## Supplied passage
========
The Actor-Critic method combines the policy gradient method, a policy-based reinforcement learning approach, with TD learning, a value-based approach. The Actor (policy) selects actions, and the Critic (value function) evaluates those actions, making learning more efficient.
Advantage Function
In the policy gradient method, the action-value function $Q(s,a)$ is used to determine the direction of policy updates. However, the action-value function tends to be heavily dependent on the state’s own value $V(s)$. For example, if a state has very high value, all actions in that state will have high Q-values.
Therefore, we consider evaluating actions using the advantage function $A(s,a)$, which subtracts the state value $V(s)$.
$$ A(s,a) = Q(s,a) - V(s) $$
The advantage function indicates “how much better (or worse) taking a specific action $a$ in state $s$ is compared to the average value $V(s)$ of that state.” This enables evaluation of the relative goodness of actions.
Policy Gradient with the Advantage Function
The policy gradient using the advantage function is expressed as:
$$ \nabla J(\theta) = \mathbb{E}{s \sim d^{\pi\theta}, a \sim \pi_\theta}[\nabla \log \pi_\theta(a|s) A(s,a)] $$
This formula replaces $Q(s,a)$ with $A(s,a)$ in the policy gradient method. $A(s,a)$ functions as a baseline, reducing the variance of the gradient. This improves both learning stability and efficiency.
Advantage Actor-Critic (A2C)
The Actor-Critic method using the advantage function is called Advantage Actor-Critic (A2C).
- Actor: Learns the policy $\pi_\theta(a|s)$ and selects actions. The actor updates the policy parameters $\theta$ using the advantage function $A(s,a)$.
- Critic: Learns the state-value function $V(s)$. The critic updates the state-value function parameters using the TD error ($r + \gamma V(s’) - V(s)$), and this TD error is provided to the actor as an approximation of the advantage function.
A2C is a powerful algorithm that improves the stability of the policy gradient method and enables more efficient learning.
References
- Takahiro Kubo, “Introduction to Reinforcement Learning with Python: From Basics to Practice”, Shoeisha (2019)
========
## Material
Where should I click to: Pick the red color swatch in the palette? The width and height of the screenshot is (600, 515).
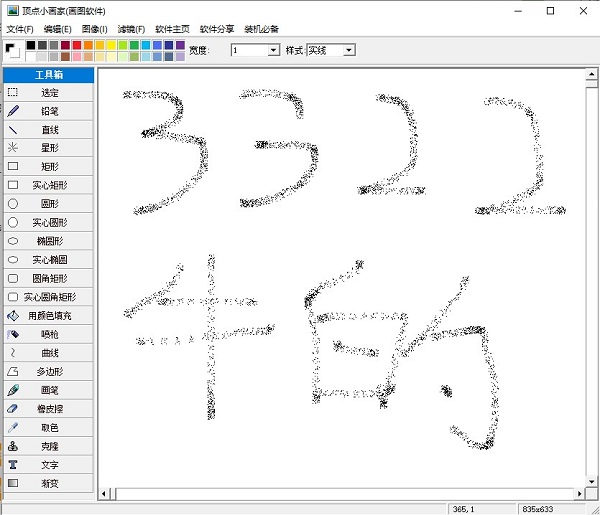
========
## Parts of the exercise
1) Answer each question from the Actor-Critic passage:
(a) What does the advantage function subtract from the action-value function?
(b) What does using the advantage function as a baseline reduce?
(c) What does the critic use to update the state-value function parameters?
2) Reproduce the part of the Actor-Critic passage that opens with the words containing "Policy Gradient with" and closes with "advantage function $A(s,a)$.", renaming "A2C" to "AAC" wherever it occurs.

## Answers in order
1)
(a) The state value V(s).
(b) The variance of the gradient.
(c) The TD error, r + γV(s') − V(s).

2)
Policy Gradient with the Advantage Function
The policy gradient using the advantage function is expressed as:
$$ \nabla J(\theta) = \mathbb{E}{s \sim d^{\pi\theta}, a \sim \pi_\theta}[\nabla \log \pi_\theta(a|s) A(s,a)] $$
This formula replaces $Q(s,a)$ with $A(s,a)$ in the policy gradient method. $A(s,a)$ functions as a baseline, reducing the variance of the gradient. This improves both learning stability and efficiency.
Advantage Actor-Critic (AAC)
The Actor-Critic method using the advantage function is called Advantage Actor-Critic (AAC).
- Actor: Learns the policy $\pi_\theta(a|s)$ and selects actions. The actor updates the policy parameters $\theta$ using the advantage function $A(s,a)$.